ASHEVILLE, N.C. — For Vince Floriani Jr., it's all about the teachable moment. When a math lesson on symmetry prompts a fourth-grader to ask about symmetrical words, Floriani is delighted.

"What kind of word is symmetrical?" he asks.

"A palindrome."

Palindromes — words and names that are spelled the same backward and forward, like Anna, Bob and Hannah — weren't on his lesson plan, but Floriani savors those unexpected nuggets that burble out of the 9- and 10-year-olds at Claxton Elementary School, where he has taught since 2001.

"At this point in my career, I'm confident I can be really spontaneous with them. I know I can have one of those teachable moments that's better than what I had planned," he says.

At 47, Floriani has worn many hats: Peace Corps volunteer teacher in Morocco and inner-city Baltimore, off-Broadway improv actor, journalist, high school band leader, award-winning singer/songwriter who still performs occasionally, husband and father of two.

And he taps all those parts of himself when he teaches, or rather, sets students up for learning. "I know how to make these kids think and laugh and take the kids to that moment. Very often, the teacher says too much. My job is to set things up so they can take that leap" to understanding, he says.

"He's very with it. … he doesn't miss much," says assistant principal Charlotte Moore. "He has this innate ability to be where he needs to be before they need it. He senses stress or lack of confidence. Part of it is his sensitivity as an artist."

At Claxton Elementary, an arts magnet school serving kids on both ends of the socioeconomic spectrum, Floriani often uses writing and arts in his teaching. Making model North Carolina lighthouses with simple circuitry schematics, for example, involves social studies, language arts and science.

Last year, after his class wrote a song about migrant workers, they wrote persuasive letters to a recording studio in Asheville to get studio time at a reduced rate. After raising money for the time, the class recorded its song on state-of-the-art equipment.

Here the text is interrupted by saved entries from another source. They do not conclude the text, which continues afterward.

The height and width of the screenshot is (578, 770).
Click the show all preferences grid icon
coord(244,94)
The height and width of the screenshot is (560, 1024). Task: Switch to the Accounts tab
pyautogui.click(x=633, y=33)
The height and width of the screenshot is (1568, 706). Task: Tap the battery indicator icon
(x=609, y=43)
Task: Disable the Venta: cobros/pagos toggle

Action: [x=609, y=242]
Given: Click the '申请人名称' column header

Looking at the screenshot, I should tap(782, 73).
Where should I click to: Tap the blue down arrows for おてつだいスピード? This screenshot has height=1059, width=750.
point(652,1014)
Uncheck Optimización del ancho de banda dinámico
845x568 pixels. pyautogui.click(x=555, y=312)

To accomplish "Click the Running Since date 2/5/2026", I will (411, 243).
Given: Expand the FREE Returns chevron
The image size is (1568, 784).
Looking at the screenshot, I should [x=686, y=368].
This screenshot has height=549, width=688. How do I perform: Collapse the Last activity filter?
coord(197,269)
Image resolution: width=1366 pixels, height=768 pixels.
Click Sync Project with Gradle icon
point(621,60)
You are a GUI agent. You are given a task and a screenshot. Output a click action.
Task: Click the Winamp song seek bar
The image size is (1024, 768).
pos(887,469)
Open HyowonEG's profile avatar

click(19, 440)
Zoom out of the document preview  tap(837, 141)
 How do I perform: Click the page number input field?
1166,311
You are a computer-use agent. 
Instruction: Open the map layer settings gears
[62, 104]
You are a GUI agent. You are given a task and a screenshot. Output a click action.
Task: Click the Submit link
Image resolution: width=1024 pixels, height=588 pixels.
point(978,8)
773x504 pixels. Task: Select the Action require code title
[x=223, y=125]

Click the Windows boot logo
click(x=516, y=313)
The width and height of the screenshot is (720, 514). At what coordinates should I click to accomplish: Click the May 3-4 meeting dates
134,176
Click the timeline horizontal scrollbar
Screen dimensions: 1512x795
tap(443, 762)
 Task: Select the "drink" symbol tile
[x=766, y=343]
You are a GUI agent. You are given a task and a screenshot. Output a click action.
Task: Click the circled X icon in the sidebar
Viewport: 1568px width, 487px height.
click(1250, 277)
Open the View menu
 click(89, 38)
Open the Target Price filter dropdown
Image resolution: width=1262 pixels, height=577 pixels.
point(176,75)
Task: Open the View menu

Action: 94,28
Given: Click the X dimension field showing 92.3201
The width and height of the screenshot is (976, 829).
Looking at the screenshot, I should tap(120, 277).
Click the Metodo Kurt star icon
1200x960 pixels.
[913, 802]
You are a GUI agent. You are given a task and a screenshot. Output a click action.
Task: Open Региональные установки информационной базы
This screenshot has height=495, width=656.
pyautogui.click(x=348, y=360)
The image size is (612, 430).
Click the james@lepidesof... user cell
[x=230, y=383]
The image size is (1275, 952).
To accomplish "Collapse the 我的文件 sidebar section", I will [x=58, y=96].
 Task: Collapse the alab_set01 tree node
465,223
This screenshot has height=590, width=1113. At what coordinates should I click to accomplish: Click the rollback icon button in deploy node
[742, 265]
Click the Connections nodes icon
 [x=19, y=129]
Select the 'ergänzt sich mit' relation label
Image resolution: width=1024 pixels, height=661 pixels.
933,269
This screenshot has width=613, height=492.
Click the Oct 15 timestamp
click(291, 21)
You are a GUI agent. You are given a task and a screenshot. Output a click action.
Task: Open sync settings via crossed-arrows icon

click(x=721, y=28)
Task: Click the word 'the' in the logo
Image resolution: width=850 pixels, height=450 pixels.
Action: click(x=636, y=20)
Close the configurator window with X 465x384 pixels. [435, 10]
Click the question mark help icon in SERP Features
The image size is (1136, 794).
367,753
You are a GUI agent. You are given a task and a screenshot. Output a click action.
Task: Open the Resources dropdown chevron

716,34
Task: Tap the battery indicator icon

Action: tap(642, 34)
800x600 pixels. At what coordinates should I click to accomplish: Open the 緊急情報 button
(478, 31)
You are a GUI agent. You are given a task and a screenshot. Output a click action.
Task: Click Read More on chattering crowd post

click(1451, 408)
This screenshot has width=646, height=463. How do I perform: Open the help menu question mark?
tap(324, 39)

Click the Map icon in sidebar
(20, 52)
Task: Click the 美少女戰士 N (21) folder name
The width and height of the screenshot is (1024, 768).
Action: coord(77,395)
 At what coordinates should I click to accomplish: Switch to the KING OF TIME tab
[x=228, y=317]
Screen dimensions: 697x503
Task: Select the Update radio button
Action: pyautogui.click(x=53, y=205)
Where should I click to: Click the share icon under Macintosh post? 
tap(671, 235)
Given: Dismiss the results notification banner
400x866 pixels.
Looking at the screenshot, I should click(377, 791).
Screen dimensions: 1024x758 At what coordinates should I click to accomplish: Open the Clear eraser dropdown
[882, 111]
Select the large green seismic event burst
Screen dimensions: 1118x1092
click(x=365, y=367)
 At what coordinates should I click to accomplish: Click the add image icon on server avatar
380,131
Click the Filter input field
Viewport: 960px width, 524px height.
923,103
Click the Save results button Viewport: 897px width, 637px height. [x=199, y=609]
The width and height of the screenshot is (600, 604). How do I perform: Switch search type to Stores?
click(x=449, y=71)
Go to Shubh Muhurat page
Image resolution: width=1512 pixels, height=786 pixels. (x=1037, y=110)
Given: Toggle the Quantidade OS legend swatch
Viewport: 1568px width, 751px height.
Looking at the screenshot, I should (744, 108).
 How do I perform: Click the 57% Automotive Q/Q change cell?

Floriani has taught kids of all ages but loves fourth grade, an age of unsuppressed imagination.

"Fourth-graders are not at all jaded," he says.

Fourth grade is also the first grade where North Carolina public schools students take a state writing assessment, and Floriani incorporates all kinds of writing into his lessons, from science lab reports to cartoon storyboarding.

"He is a masterful teacher of writing," Moore notes. "He really does inspire children."

Floriani keeps his guitar by his desk and sometimes uses songwriting workshops to teach science and social studies. To study the Ice Age, he strums as students sing the chorus before dividing into small groups to construct couplets. They work off background sheets describing different facets of the Ice Age, filling in worksheets to help generate rhyming words.

Living in the Ice Age
With lots of scat
It's really, really stinky
And that's a fact!

"How'd that feel on your tongue?" Floriani asks. "Is it clear? Does it flow?"

To another group trying to rhyme "bones," "phones" and "homes," he says, "I don't want three rhymes, I want two rhymes."

Before another group dissolves into hurt feelings, he gently mediates: "Remember, we're working with a group. You have to think if everyone is getting some input."

Building community is important to Floriani: "I want to work in a place where people care about each other. I'm not just teaching curriculum, I'm teaching kids."